From the entries below, tally the lines with "computer" in them and reply with that figure only.

↓↓↓

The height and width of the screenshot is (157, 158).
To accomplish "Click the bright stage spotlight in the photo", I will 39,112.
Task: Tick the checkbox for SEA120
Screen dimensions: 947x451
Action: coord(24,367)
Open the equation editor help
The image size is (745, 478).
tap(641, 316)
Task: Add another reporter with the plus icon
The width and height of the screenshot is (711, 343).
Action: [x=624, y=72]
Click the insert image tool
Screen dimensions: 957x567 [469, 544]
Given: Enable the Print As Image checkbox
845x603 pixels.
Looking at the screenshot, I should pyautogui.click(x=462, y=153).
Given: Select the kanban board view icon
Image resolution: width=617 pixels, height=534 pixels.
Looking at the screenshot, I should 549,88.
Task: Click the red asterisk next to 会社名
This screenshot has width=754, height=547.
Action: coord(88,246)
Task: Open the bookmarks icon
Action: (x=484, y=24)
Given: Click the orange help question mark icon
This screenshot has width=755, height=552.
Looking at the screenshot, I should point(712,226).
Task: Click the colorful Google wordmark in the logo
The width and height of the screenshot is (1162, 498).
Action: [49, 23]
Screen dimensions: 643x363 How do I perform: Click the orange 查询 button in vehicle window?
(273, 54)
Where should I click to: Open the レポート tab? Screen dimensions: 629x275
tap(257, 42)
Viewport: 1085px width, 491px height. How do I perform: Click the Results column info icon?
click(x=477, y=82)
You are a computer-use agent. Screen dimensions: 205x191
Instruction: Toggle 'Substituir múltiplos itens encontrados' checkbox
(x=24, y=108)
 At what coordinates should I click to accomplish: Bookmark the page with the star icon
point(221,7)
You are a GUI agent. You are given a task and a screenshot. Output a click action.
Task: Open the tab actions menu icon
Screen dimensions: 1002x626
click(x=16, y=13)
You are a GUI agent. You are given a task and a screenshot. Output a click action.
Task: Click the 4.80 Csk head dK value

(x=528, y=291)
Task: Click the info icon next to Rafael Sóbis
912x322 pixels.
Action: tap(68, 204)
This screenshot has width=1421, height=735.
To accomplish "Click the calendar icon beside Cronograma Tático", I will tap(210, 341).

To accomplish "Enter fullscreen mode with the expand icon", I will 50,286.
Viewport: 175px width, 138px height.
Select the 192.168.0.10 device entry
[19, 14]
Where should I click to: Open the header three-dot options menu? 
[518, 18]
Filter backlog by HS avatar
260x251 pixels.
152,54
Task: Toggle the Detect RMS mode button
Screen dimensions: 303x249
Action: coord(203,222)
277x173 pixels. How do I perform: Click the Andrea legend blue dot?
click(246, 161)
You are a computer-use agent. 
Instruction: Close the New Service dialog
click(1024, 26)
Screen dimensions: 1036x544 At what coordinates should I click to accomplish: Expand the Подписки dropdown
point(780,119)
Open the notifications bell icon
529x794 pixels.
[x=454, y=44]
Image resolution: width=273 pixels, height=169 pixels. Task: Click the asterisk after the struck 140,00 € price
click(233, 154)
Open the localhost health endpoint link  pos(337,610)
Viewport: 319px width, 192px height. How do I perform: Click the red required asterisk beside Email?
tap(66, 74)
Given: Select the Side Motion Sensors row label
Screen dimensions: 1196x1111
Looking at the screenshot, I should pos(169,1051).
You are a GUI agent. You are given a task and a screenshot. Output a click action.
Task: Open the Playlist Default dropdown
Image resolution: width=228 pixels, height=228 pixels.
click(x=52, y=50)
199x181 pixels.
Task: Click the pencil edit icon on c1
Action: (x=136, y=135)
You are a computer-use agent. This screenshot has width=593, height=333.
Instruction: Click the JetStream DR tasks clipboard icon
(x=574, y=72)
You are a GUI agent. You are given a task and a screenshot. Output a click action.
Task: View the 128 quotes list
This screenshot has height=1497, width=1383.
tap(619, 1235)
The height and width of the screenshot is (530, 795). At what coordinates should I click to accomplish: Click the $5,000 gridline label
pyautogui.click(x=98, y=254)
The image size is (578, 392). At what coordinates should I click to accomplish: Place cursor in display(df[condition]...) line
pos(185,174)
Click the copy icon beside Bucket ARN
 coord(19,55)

↑↑↑

--- ANSWER ---
3